### [What to do]
Go through the following data and transcribe exactly the stretch of lines from the one holding "Where should I click to: Open the 全部" to the one holding "Click the underlined", both included.

◆ ◆ ◆ ◆

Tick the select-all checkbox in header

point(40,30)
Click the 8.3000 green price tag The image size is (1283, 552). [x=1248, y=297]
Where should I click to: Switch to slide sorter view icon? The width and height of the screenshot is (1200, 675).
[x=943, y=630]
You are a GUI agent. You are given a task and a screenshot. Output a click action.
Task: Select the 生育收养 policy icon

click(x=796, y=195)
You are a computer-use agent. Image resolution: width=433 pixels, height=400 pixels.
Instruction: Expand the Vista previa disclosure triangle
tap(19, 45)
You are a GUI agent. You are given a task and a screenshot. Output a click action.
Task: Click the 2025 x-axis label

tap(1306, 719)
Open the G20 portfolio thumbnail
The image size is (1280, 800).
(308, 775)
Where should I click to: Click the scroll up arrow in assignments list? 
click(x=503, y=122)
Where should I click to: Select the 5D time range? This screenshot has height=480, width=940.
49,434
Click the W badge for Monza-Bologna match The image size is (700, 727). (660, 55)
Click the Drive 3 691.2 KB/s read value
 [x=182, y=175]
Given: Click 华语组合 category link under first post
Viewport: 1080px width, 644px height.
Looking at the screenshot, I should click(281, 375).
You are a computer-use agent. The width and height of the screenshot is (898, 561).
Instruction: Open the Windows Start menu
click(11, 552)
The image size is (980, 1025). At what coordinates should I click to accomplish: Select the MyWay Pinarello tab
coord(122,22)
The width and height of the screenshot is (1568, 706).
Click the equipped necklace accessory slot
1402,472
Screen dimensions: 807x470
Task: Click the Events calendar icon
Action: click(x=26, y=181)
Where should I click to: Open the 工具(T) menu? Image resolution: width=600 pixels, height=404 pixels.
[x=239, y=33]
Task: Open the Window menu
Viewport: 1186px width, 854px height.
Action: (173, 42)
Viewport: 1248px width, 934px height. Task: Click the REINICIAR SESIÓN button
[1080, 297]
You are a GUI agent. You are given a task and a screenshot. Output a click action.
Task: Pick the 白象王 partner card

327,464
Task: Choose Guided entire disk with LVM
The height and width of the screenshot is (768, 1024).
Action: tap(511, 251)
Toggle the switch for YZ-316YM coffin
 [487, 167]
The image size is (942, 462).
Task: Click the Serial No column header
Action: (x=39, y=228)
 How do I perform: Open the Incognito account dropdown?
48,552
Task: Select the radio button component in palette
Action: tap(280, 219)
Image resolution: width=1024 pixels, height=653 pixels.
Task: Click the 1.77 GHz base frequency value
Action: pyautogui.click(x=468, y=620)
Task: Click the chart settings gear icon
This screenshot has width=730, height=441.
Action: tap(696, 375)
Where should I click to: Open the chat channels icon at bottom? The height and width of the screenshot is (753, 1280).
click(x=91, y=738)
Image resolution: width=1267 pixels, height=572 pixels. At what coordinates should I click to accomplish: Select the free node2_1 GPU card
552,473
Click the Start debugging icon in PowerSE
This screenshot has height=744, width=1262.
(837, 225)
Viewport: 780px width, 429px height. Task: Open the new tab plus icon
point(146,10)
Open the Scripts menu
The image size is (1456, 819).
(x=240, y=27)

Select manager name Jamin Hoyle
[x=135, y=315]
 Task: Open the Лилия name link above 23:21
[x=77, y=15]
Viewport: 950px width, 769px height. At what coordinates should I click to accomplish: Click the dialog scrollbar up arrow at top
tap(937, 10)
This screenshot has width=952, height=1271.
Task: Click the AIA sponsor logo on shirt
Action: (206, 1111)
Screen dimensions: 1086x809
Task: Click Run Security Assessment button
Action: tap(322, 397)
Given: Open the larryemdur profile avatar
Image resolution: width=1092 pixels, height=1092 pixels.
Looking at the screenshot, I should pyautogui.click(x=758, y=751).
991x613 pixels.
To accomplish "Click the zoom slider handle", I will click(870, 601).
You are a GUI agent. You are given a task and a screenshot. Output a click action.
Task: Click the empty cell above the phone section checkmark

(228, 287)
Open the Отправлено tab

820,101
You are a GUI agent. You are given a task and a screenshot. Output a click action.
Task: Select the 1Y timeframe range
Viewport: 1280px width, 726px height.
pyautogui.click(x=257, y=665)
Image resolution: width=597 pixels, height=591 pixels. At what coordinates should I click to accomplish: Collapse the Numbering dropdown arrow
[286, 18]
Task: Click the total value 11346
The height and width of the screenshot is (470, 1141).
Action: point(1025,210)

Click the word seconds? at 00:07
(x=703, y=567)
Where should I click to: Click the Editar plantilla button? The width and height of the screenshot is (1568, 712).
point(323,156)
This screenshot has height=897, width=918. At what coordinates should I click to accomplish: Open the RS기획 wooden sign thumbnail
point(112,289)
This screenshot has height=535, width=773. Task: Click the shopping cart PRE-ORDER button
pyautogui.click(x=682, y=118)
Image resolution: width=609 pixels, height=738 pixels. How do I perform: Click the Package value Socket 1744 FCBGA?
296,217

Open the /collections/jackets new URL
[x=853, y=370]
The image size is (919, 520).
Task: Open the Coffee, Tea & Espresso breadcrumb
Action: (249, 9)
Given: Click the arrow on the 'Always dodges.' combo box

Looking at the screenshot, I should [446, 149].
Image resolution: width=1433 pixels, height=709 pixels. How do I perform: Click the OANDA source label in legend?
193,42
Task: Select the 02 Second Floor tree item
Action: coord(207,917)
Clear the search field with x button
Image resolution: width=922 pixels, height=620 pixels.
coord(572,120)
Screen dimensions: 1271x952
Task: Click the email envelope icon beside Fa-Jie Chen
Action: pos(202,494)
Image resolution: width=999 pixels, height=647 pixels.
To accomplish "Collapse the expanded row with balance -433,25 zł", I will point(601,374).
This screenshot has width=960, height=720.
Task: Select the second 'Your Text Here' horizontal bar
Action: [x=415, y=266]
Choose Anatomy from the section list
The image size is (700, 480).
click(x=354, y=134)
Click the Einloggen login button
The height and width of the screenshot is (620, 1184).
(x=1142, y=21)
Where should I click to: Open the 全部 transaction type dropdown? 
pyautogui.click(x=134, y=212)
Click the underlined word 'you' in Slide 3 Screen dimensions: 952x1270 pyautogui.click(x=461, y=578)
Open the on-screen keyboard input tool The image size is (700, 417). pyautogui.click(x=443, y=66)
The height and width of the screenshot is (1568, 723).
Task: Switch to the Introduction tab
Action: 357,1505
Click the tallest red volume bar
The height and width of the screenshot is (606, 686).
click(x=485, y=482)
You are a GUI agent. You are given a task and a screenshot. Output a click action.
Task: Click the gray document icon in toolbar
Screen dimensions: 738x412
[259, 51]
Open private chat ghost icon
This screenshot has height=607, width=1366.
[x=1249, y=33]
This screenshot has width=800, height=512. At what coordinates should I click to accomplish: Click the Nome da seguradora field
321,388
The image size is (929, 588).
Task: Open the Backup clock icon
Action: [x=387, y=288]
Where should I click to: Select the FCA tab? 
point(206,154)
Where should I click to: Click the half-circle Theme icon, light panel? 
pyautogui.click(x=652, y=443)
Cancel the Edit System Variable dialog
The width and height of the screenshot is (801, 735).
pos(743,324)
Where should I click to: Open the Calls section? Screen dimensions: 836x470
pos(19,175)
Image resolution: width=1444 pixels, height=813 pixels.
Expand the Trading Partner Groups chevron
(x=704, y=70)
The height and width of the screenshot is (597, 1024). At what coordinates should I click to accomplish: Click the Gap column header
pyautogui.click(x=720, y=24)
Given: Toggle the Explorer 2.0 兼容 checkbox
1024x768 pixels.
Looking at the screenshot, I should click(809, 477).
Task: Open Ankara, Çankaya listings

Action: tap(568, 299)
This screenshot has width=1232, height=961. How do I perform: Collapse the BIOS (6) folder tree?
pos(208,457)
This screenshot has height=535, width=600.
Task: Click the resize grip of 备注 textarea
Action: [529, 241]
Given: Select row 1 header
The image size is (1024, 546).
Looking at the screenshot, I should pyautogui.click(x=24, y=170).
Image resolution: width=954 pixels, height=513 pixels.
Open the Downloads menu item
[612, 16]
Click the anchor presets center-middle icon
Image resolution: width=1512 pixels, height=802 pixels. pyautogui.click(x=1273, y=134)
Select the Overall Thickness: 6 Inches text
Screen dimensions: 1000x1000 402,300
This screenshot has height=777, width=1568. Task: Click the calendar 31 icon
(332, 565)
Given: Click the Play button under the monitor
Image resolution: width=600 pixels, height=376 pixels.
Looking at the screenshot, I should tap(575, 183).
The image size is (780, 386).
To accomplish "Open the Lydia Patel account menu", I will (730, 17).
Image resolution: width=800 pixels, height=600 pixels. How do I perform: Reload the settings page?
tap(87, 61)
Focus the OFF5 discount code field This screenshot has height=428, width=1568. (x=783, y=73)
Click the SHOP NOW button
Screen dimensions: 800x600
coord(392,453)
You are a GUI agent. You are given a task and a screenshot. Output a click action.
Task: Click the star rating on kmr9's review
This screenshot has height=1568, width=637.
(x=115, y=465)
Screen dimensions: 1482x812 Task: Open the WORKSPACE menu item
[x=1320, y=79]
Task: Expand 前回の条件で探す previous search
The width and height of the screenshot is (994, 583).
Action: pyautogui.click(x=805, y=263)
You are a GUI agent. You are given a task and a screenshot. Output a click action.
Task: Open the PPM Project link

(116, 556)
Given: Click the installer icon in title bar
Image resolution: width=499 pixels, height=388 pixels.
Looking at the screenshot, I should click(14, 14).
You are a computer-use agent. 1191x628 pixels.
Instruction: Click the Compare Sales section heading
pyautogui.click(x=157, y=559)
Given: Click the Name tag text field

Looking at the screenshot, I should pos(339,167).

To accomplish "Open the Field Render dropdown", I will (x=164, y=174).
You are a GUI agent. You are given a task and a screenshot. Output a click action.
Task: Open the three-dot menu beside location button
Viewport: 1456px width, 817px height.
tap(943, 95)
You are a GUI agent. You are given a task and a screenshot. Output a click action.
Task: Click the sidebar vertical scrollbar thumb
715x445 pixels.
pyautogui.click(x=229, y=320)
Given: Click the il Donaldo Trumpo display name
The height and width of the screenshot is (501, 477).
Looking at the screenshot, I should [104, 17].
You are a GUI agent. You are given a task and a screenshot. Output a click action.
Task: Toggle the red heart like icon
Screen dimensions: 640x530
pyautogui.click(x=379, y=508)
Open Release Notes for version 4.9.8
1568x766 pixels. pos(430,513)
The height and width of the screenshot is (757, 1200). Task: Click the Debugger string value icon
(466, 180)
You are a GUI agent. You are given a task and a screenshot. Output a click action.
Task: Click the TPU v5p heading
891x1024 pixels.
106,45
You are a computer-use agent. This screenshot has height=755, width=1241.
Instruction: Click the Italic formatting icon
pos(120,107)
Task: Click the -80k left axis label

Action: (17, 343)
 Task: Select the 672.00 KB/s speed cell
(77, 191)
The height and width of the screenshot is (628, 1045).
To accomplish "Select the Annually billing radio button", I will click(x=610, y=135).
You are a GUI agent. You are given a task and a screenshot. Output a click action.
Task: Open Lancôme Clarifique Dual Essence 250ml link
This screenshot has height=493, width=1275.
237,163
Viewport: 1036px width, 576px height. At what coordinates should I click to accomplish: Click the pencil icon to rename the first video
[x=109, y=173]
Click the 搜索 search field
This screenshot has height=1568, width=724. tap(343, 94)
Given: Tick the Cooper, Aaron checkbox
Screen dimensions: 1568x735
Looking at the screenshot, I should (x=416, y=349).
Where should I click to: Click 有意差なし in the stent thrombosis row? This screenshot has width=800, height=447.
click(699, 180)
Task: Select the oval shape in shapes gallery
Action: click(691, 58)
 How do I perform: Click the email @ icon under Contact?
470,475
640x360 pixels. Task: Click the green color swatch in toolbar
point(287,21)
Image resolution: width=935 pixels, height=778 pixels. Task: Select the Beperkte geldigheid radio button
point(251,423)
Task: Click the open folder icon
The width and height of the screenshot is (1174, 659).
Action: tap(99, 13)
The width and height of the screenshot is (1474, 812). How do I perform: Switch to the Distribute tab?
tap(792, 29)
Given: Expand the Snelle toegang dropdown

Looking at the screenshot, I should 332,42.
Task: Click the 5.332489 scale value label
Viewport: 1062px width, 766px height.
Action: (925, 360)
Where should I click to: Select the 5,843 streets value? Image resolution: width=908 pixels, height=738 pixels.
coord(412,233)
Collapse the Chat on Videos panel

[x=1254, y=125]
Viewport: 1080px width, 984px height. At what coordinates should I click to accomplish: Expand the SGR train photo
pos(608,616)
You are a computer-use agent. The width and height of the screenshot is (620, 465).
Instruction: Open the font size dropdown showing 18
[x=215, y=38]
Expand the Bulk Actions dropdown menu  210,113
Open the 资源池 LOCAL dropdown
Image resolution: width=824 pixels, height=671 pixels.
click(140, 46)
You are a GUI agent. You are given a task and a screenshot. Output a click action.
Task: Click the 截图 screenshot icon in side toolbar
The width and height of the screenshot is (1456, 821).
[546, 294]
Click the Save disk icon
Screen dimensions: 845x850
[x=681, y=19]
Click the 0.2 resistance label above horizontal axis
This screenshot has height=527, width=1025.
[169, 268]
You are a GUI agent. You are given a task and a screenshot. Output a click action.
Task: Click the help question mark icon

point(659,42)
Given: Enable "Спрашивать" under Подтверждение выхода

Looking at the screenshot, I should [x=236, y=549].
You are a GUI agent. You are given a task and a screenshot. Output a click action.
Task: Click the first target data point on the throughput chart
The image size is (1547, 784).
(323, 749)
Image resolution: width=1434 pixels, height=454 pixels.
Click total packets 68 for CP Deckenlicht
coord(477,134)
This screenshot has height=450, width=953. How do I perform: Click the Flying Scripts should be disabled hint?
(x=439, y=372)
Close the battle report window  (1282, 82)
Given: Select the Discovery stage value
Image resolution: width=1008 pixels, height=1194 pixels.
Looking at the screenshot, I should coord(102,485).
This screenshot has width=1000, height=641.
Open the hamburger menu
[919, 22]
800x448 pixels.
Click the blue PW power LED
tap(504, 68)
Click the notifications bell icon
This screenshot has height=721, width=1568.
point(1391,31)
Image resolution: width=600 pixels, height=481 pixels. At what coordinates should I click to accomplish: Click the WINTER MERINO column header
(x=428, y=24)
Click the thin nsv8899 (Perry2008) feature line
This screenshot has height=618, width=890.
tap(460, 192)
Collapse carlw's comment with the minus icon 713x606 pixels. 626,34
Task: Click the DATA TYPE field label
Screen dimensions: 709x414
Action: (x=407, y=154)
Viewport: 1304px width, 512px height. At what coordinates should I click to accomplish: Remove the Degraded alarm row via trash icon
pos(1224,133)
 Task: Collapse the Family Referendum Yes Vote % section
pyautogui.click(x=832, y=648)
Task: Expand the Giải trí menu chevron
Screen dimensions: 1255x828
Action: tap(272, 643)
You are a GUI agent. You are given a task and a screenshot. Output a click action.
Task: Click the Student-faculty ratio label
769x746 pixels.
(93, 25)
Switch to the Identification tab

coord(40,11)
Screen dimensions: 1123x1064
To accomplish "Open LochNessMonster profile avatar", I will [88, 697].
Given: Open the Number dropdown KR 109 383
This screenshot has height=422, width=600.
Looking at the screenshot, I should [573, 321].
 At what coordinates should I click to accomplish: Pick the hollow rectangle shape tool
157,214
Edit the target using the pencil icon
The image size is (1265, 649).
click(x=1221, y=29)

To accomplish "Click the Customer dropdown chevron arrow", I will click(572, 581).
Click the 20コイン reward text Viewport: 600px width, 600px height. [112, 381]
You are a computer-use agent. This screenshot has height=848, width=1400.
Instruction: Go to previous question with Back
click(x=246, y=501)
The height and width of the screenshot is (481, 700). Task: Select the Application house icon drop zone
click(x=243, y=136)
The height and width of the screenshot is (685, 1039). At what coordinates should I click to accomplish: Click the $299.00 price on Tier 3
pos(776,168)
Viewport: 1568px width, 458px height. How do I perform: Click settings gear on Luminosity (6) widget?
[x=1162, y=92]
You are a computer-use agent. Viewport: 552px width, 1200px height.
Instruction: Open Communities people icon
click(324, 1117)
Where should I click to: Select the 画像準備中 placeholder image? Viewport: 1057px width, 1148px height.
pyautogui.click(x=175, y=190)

◆ ◆ ◆ ◆

### [Task output]
Where should I click to: Open the 全部 transaction type dropdown? 
pyautogui.click(x=134, y=212)
Click the underlined word 'you' in Slide 3 Screen dimensions: 952x1270 pyautogui.click(x=461, y=578)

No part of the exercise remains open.